How can I use multiprocessing to create a dictionary with generator objects as values?

Here is my problem in greater detail, using basic examples:

I have a large dictionary of lists whereby I am applying functions to compute on the dictionary values using ProcessPoolExecutor in concurrent.futures. (Note I am using ProcessPoolExecutor, not threads---there is no GIL contention here.)

Here is an example dictionary of lists:

example_dict1 = {'key1':[367, 30, 847, 482, 887, 654, 347, 504, 413, 821],
    'key2':[754, 915, 622, 149, 279, 192, 312, 203, 742, 846], 
    'key3':[586, 521, 470, 476, 693, 426, 746, 733, 528, 565]}

This is a small example---in reality, it is a massive dictionary with millions of keys and lists with thousands of elements.

Originally, I was processing these value lists using a function which appends to an empty list, e.g.

import concurrent

def manipulate_values(dict_items):
    k, v = dict_items
    return_values = []   ## empty list
    for i in v :
        new_value = i ** 2 - 13      ## compute something; just an example
        return_values.append(new_value)  ## append to list
    return k, return_values

with concurrent.futures.ProcessPoolExecutor() as executor:
        new_dict = dict(executor.map(manipulate_values, example_dict1.items()))

However, the resulting dictionary lists return_values are too large for memory. Because I cannot hold these massive lists in memory, I decided to try generator functions, i.e. create a dictionary of keys and generator objects:

## generator function
def compute_values(v):
    for i in v:
        yield i ** 2 - 13   ## using example above; could be any function call 

def manipulate_values_with_generator(dict_items):
    keys, value_lists = dict_items
    return keys, compute_values(value_lists)

with concurrent.futures.ProcessPoolExecutor() as executor:
        new_dict = dict(executor.map(manipulate_values_with_generator, example_dict1.items()))
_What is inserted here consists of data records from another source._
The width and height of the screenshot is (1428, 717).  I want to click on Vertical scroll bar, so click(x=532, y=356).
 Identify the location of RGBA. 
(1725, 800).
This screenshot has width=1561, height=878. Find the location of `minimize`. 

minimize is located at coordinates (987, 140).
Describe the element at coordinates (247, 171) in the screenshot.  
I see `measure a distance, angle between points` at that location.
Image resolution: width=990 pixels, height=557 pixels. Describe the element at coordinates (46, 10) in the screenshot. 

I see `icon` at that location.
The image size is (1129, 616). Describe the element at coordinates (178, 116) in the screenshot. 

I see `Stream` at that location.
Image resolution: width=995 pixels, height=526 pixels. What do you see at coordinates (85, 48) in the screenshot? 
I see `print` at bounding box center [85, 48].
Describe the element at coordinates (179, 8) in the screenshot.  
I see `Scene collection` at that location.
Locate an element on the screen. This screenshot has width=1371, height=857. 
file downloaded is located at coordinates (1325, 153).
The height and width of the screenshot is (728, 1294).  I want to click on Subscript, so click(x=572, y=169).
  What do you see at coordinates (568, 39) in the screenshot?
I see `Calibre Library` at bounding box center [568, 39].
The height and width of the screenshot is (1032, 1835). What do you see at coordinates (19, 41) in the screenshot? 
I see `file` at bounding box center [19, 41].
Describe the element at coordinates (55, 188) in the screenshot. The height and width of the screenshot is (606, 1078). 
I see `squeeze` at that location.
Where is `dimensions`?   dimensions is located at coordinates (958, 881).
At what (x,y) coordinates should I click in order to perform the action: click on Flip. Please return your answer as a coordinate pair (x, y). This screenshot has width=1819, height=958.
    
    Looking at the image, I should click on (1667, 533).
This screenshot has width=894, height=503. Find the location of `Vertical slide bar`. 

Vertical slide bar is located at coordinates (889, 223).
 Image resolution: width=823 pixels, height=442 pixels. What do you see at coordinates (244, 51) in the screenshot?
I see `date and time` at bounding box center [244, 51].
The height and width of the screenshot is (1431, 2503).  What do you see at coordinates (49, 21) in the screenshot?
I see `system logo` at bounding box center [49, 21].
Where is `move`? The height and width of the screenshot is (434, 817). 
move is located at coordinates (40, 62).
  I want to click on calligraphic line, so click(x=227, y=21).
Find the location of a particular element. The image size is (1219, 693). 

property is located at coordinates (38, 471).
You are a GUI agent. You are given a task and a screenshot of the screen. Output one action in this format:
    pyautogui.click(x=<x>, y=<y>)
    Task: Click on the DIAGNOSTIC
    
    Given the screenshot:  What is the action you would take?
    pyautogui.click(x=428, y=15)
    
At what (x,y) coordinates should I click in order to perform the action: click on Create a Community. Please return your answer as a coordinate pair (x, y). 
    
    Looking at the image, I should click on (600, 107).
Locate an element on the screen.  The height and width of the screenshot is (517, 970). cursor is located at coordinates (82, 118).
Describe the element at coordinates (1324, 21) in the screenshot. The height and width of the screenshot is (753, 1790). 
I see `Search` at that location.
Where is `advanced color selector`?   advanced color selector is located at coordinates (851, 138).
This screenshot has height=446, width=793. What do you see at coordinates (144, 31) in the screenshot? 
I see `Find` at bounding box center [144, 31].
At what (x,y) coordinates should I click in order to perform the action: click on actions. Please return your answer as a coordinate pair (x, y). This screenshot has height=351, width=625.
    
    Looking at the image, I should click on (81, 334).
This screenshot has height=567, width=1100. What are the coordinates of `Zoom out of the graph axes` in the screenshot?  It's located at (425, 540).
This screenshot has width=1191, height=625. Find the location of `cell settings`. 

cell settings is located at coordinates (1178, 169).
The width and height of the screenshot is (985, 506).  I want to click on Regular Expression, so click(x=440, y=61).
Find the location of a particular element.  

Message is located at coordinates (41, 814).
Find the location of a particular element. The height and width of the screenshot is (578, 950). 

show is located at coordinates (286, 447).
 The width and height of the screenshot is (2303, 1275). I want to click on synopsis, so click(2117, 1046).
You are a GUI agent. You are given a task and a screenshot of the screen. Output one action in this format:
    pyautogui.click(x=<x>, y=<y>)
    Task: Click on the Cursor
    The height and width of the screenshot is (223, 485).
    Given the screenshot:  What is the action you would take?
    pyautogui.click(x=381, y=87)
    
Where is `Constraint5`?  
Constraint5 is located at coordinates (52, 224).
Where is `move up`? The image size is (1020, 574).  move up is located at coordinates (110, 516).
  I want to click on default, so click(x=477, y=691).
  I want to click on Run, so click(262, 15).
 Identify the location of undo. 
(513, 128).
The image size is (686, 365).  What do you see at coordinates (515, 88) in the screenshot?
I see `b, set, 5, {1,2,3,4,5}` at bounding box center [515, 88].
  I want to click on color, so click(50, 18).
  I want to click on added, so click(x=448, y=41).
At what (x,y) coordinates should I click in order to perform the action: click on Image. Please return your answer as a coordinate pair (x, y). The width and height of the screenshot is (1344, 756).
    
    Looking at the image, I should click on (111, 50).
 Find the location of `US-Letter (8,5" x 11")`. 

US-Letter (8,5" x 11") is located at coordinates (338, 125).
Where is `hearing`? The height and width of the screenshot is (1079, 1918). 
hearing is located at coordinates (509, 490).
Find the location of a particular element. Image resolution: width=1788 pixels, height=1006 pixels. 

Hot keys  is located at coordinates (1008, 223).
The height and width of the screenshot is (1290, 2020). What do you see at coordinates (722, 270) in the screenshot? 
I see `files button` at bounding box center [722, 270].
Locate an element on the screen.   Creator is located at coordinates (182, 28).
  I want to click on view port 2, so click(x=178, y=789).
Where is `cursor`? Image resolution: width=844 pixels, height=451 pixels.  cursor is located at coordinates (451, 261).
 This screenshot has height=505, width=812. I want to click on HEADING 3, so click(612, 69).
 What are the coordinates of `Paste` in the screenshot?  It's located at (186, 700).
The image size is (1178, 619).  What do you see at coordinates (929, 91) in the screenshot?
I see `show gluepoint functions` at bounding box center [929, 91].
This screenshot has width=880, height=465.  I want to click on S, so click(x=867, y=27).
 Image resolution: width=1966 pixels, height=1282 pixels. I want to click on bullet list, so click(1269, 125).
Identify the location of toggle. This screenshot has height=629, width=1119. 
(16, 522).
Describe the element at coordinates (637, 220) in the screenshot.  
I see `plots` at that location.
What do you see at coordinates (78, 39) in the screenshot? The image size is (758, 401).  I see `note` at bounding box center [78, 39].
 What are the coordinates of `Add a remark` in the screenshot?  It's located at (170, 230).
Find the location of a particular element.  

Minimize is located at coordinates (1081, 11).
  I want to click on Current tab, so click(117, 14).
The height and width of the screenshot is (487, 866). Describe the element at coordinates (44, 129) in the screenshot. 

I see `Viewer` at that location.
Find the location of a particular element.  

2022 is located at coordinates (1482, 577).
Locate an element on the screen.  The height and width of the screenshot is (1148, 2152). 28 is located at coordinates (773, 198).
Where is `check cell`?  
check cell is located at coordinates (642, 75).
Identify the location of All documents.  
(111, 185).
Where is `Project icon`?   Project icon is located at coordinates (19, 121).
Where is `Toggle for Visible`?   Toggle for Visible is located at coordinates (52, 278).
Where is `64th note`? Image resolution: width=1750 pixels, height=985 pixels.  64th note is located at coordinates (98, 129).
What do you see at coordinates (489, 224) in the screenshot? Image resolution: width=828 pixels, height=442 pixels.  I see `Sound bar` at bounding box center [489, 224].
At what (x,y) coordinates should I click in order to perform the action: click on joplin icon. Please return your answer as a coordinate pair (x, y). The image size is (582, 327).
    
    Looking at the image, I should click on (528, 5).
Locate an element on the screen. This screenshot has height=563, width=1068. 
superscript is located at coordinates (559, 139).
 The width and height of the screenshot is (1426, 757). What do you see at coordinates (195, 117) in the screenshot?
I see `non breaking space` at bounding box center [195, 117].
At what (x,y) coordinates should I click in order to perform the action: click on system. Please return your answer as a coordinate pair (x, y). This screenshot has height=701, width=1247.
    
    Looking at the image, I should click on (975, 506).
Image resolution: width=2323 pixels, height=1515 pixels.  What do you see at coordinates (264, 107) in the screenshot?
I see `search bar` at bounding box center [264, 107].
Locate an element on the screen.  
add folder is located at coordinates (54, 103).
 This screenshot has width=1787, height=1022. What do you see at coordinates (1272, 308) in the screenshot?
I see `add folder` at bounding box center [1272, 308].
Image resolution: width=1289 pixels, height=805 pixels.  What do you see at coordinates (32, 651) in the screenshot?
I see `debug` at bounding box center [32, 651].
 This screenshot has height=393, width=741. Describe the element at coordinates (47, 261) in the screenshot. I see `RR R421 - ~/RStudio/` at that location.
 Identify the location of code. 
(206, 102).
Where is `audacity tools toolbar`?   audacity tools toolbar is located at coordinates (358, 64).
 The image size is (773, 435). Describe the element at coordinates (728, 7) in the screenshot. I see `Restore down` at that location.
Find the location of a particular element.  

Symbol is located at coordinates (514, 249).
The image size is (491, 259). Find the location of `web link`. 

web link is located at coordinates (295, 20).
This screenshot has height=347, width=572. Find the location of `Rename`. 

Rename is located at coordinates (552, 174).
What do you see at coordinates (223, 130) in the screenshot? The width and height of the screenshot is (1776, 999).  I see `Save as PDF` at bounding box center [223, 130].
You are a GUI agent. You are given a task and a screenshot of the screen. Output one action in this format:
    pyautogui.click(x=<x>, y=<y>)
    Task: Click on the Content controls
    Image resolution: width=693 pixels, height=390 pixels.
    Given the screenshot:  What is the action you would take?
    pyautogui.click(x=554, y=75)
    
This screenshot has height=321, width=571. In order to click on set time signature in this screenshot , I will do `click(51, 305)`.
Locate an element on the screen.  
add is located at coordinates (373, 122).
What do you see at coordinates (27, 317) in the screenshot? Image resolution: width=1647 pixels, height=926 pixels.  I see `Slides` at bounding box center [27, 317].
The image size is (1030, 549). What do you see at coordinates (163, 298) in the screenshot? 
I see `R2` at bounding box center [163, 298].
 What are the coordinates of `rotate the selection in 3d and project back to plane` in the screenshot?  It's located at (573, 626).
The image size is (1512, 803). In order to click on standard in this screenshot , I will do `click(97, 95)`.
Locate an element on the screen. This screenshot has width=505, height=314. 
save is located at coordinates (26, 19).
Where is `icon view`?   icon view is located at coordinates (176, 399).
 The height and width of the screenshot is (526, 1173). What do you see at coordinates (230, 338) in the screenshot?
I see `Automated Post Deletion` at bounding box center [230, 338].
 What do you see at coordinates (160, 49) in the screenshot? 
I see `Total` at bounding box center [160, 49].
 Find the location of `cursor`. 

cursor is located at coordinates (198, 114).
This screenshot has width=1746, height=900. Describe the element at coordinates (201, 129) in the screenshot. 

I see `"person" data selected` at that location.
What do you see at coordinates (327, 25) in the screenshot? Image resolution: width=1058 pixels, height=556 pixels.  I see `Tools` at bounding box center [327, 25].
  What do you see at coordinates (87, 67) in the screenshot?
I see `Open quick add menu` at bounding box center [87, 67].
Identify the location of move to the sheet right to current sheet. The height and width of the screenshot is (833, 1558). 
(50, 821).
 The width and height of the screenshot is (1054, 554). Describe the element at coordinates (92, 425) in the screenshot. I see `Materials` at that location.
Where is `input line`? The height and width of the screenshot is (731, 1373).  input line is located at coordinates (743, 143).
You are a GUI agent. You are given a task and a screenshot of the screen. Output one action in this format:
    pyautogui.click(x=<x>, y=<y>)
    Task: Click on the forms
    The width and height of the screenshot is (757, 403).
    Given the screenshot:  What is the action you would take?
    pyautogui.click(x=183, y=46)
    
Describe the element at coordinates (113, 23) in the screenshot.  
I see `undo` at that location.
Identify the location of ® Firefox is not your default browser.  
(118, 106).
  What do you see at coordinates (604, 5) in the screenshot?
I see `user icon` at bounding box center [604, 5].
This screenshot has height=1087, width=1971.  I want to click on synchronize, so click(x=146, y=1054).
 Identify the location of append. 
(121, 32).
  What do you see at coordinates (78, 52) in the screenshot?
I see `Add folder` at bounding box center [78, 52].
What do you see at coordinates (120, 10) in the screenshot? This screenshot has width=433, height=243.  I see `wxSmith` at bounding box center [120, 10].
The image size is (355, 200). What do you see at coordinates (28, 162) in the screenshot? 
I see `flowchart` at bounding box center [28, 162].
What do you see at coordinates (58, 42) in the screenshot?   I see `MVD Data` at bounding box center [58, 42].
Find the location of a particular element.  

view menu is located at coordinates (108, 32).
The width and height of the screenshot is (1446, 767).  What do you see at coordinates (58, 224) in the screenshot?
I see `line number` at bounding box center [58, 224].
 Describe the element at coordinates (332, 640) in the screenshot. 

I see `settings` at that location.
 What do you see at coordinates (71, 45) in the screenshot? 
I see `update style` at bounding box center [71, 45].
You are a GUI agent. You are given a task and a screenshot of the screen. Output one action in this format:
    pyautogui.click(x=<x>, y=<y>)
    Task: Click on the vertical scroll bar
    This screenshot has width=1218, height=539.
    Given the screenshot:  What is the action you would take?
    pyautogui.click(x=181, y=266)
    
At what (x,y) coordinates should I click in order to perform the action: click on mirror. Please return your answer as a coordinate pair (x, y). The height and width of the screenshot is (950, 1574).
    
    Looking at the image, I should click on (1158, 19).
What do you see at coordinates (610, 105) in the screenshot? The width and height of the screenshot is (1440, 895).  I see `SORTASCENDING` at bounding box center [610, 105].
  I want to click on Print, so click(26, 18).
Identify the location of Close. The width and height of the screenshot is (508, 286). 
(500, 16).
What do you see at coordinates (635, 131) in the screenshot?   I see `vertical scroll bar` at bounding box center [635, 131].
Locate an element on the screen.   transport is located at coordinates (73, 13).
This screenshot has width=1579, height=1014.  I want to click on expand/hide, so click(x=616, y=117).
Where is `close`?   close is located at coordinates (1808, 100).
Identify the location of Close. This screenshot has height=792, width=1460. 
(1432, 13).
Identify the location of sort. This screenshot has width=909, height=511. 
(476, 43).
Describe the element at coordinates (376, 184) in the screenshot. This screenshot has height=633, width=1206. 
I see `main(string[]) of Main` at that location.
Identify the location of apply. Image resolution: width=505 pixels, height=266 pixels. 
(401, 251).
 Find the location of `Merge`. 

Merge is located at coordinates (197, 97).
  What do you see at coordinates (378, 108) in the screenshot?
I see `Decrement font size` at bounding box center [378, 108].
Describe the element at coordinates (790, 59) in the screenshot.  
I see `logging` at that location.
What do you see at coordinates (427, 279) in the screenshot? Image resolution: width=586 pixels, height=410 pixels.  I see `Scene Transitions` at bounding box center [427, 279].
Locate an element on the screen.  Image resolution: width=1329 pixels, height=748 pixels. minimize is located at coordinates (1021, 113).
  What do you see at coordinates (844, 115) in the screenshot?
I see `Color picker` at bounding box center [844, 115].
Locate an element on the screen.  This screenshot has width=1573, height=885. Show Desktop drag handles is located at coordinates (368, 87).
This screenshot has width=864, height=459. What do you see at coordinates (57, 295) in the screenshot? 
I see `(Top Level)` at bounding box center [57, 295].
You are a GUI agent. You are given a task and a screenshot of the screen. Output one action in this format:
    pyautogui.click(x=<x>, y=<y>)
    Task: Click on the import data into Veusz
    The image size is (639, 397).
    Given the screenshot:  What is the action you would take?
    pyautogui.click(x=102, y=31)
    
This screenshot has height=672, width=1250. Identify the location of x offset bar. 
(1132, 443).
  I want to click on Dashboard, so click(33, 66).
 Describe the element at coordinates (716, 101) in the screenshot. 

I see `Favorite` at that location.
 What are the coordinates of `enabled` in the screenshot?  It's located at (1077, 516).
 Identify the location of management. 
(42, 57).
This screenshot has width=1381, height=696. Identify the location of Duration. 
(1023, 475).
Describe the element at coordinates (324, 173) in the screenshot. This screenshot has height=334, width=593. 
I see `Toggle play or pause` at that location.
In the actual "big data" dictionary, this will result in a pickling error:

TypeError: cannot pickle 'generator' object

There are other questions on this subject, but I'm not sure how to fix my problem---packages such as dill and pathos do not work with generators.

Can't pickle <type 'instancemethod'> when using multiprocessing Pool.map()

Can't pickle Pyparsing expression with setParseAction() method. Needed for multiprocessing

Naturally, perhaps there's another way to solve my fundamental problem, which is doing multiprocessing on a large dictionary of lists within memory or generators. Maybe another data structure would be useful here?